A moqueca é um dos pratos mais emblemáticos da culinária brasileira, resultado da rica fusão entre as tradições dos povos originários, dos colonizadores portugueses e dos africanos. Essa combinação histórica consolidou a moqueca como um clássico nas mesas de todo o país, presente tanto em almoços familiares quanto em restaurantes sofisticados. Embora os ingredientes sejam simples — peixe, camarão, tomate, cebola, pimentão e leite de coco — o segredo de uma receita digna de um grande estabelecimento está na atenção aos detalhes e na harmonia dos sabores.
A fusão cultural por trás da moqueca
De acordo com o chef Mauro Florêncio, do restaurante Capitanea, pequenos equívocos no preparo podem comprometer o resultado final, tornando essencial o cuidado minucioso desde a escolha dos insumos até o momento de servir. A moqueca, em suas variações regionais, recebe influências diretas de cada local. Na Bahia, por exemplo, o azeite de dendê é protagonista, enquanto no Espírito Santo, a versão capixaba aposta no urucum e no azeite, sem dendê. Essa diversidade é um dos encantos do prato.
Os segredos do chef Mauro Florêncio
“O protagonismo do prato deve ser sempre do peixe ou do camarão, que precisam estar o mais frescos possível para garantir a integridade do prato”, destaca Florêncio. Para construir uma base de sabor robusta, ele recomenda iniciar o refogado com alho, cebola e azeite. A adição de tomates e leite de coco completa o caldo, mas o diferencial para obter a cor e o sabor característicos, sem mascarar os frutos do mar, é o uso do urucum. Esse ingrediente natural confere um tom alaranjado e um leve sabor terroso que realça o conjunto.
A intensidade e a personalidade da moqueca surgem através dos temperos e finalizações. Enquanto algumas variações regionais apostam no azeite de dendê, o uso do urucum e de ervas frescas — como coentro e salsinha — é fundamental para conferir vivacidade à receita. O chef orienta ainda que o cozimento deve ser lento, em panela de barro, para que os sabores se integrem gradualmente. “A moqueca não pode ser apressada; é preciso paciência para que os ingredientes liberem todo o seu potencial”, complementa.
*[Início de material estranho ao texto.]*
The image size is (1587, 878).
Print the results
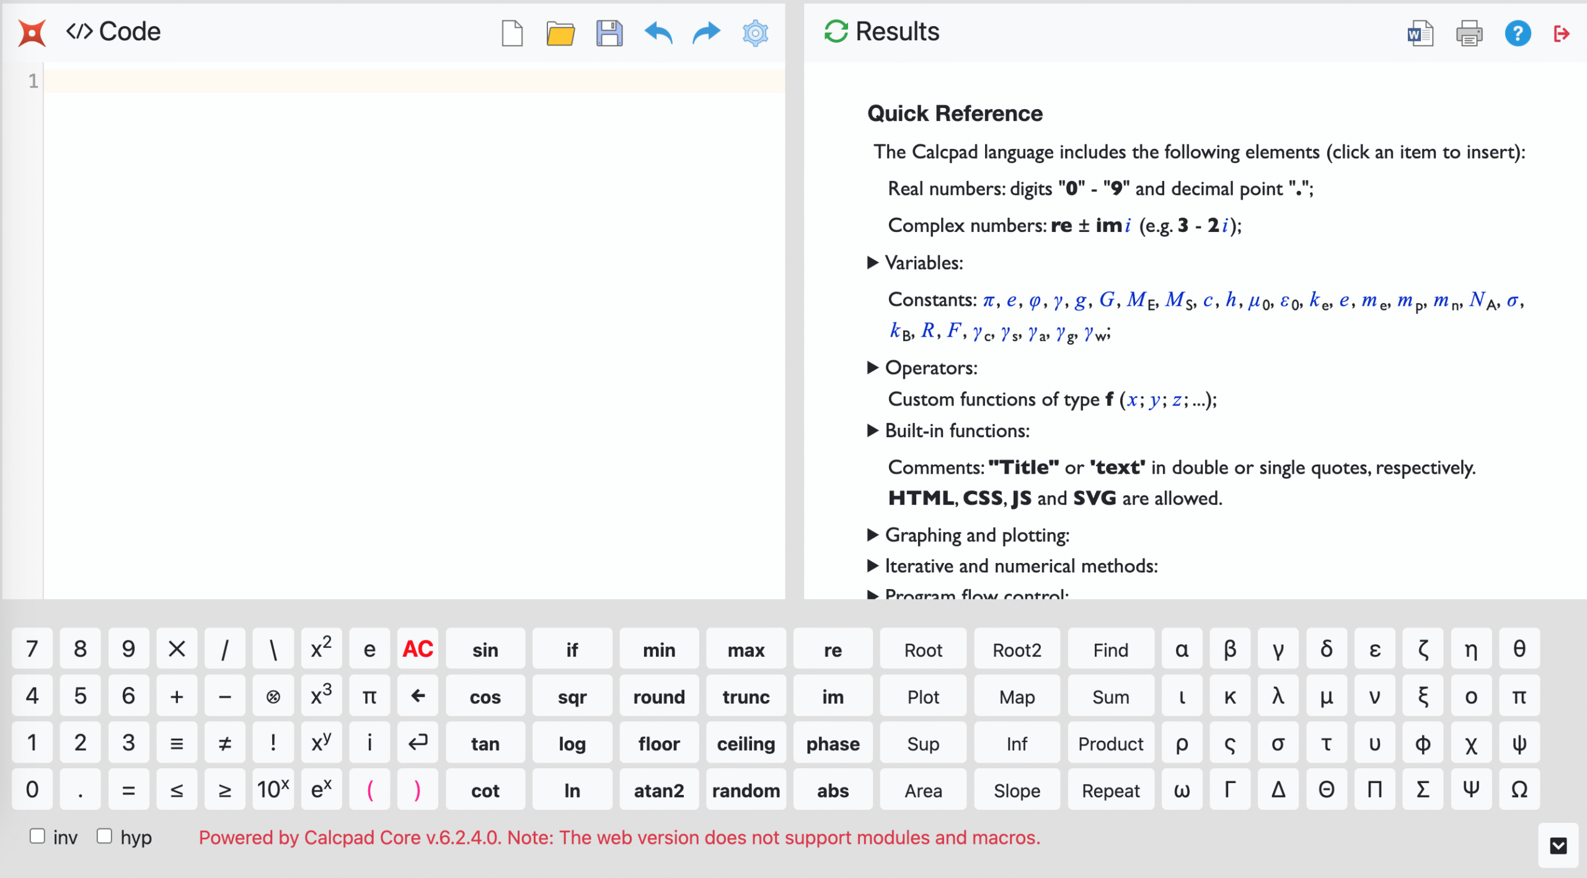click(1469, 33)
Receitas clássicas de moqueca
Moqueca mista — Esta versão reúne diferentes frutos do mar em uma única receita, combinando filés de linguado, anéis de lula e camarões em um preparo típico da culinária brasileira. O segredo é respeitar o tempo de cozimento de cada ingrediente: os filés de peixe e as lulas entram primeiro, e os camarões são adicionados por último para não ressecarem. Servida com arroz branco e pirão, é uma refeição completa.
Moqueca de peixe — Clássico da culinária brasileira, a moqueca de peixe combina postas de robalo com cebola, tomate e pimentões dispostos em camadas na panela de barro. O peixe deve ser firme e de sabor suave, como robalo ou badejo. A cada camada, o cozinheiro salpica sal, pimenta-do-reino e urucum, antes de regar com leite de coco e azeite. O resultado é um prato aromático e visualmente atraente.
Moqueca capixaba — Neste preparo, ensinado pela chef Fádia Cheaito, do restaurante Sheike Culinária Árabe, o peixe é preparado na panela de barro com temperos frescos, urucum e azeite, preservando as características típicas do prato. Diferente da versão baiana, a capixaba não leva dendê nem leite de coco em excesso, destacando o sabor natural do peixe. Os acompanhamentos tradicionais são arroz branco, pirão e angu.
Independentemente da variação, a moqueca é sempre uma celebração da cozinha brasileira. Seja na Bahia, no Espírito Santo ou em qualquer lugar do país, o prato une história, técnica e paixão. E, como ensina o chef Mauro Florêncio, o respeito pelos ingredientes é o que transforma uma simples receita em uma experiência inesquecível.